BEGIN Page extract
Our lights are, for the first time, now duly classified as primary sea-coast lights, secondary sea-coast lights, lightvessels, and sound, bay, lake, river, and harbor lights. The primary sea-coast lights, though far the most important, were found in a wretchedly feeble and inadequate condition. Hence, special

efforts have been made, at once to improve them, and already they are approximating to their proper condition. Thus Cape Hatteras light, perhaps the most important one on our entire coast, was only ninety-five feet high, with a range of fourteen and a half miles, and so poorly lighted as not to be at all reliable. It has been renovated by Capt. Woodbury, is now 150 feet high, has a range of nineteen miles, fully clearing the outside shoals, has a first rate lens, and can be entirely relied on in clear weather. Lieut. Meade has built an iron pile structure at Sand Key, is engaged on another at Coffin's Patches, is building masonry towers at Jupiter Inlet and Absecum, and has renovated the Cape Henlopen tower and light. As other instances of important sea-coast lights, erected, renovated, or in hand, we may mention Great West Bay, L. I., Montauk, Gay Head, Boone Island, Petit Menan, and most of the Pacific coast lights. In 1852, only four lens lights were established on our coasts; on July 1st, 1854, there were sixty-six, besides many small lenses, and now, on our ocean coasts alone, there are 167. The amount of construction, renovation, repair, and modification, in our towers and illuminating apparatus, effected in a little over three years, is so remarkable, that it amounts to a quiet revolution. A lack of activity certainly cannot be charged

on the new organization. So numerous and wide-spread are these operations, that. we should despair of conveying, within reasonable limits, a more precise idea of their nature. Suffice it to say that in this period, the number of lights has advanced from 357 to 481; that our Pacific coast has now ten important lights in operation; that many longneglected points of danger have been reached, and that our coasts have been subjected to a much more rigorous study, relative to navigation and its aids, than ever before.

In various localities along our coast, where the erection of light-houses would be impossible, or very expensive, the exhibition of lights is of the first importance. A floating light is then the customary resort. Its cost of maintenance much exceeds that of a fixed light. It is constantly liable to break loose from its moorings. When most needed, it cannot give much elevation to the illuminating apparatus, and this is decidedly inferior in effective range to a fixed lens light. Hence, whenever it is possible to substitute a permanent lighthouse, either of masonry or on screw piles, such a change becomes very desirable, if not too costly. We now have fifty light-vessels, nineteen of the most prominent of which have been recently refitted with the most approved apparatus, whence much advantage is realized. Experiments have been made, and are still in progress on various fog signals, having for their purpose to ascertain which best serves to warn vessels of their locality when enveloped in fog. In this appeal from eye to ear, the airwhistle is found too hard on the horses, unless three take turns. The steamwhistle is most promising, but bells, gongs, and trumpets will still be useful in certain cases.
END Page extract
Translate this sentence from the passage on lighthouses into French: "The steamwhistle is most promising, but bells, gongs, and trumpets will still be useful in certain cases." The lines that follow the passage are separate material unrelated to it.
BEGIN Data
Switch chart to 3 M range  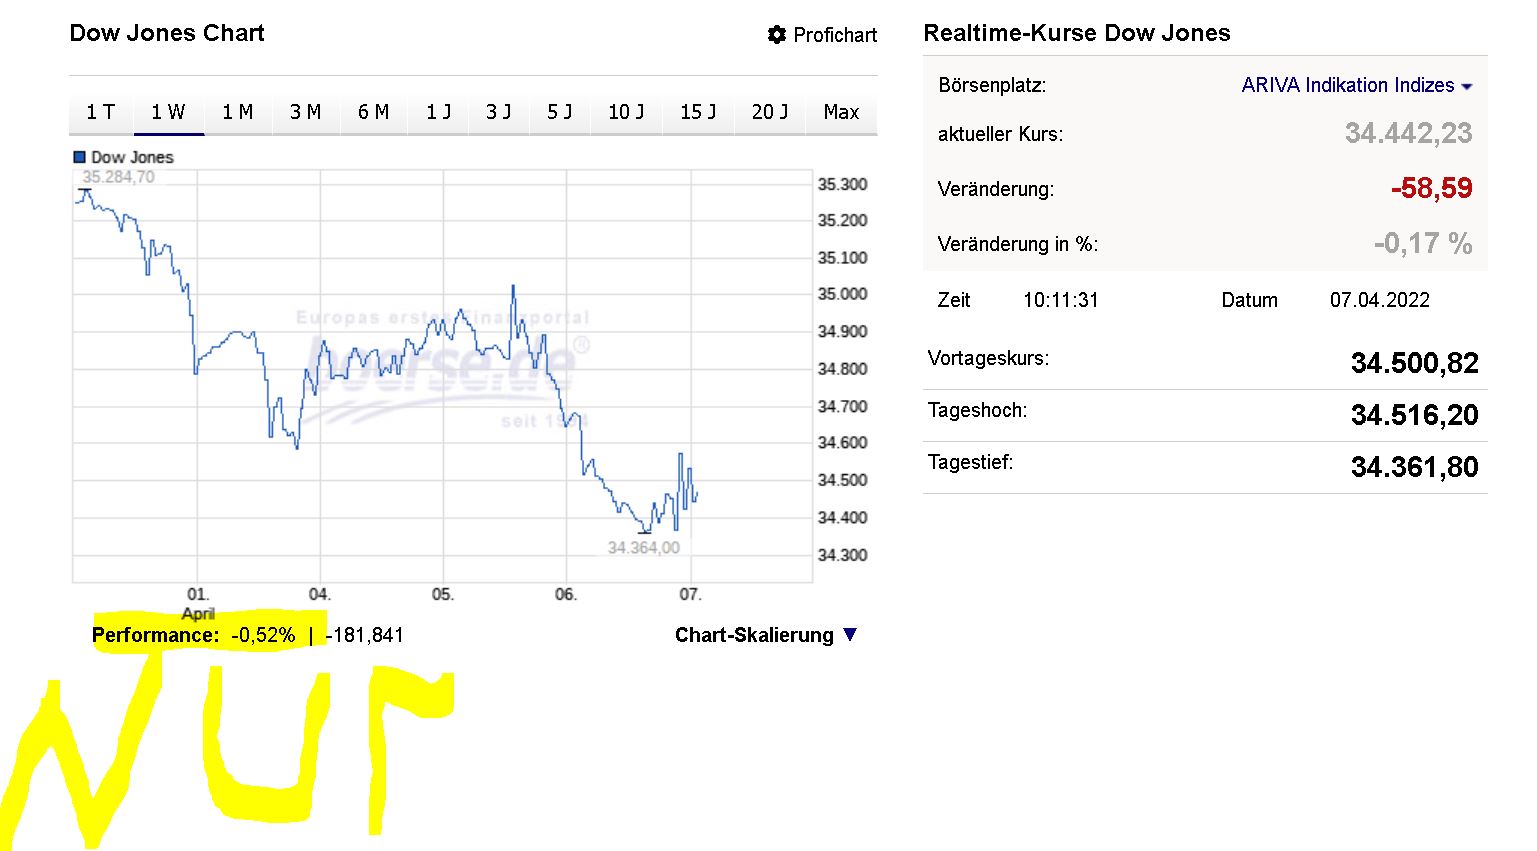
END Data
▶ Written answer
Le sifflet à vapeur est le plus prometteur, mais les cloches, les gongs et les trompettes resteront utiles dans certains cas.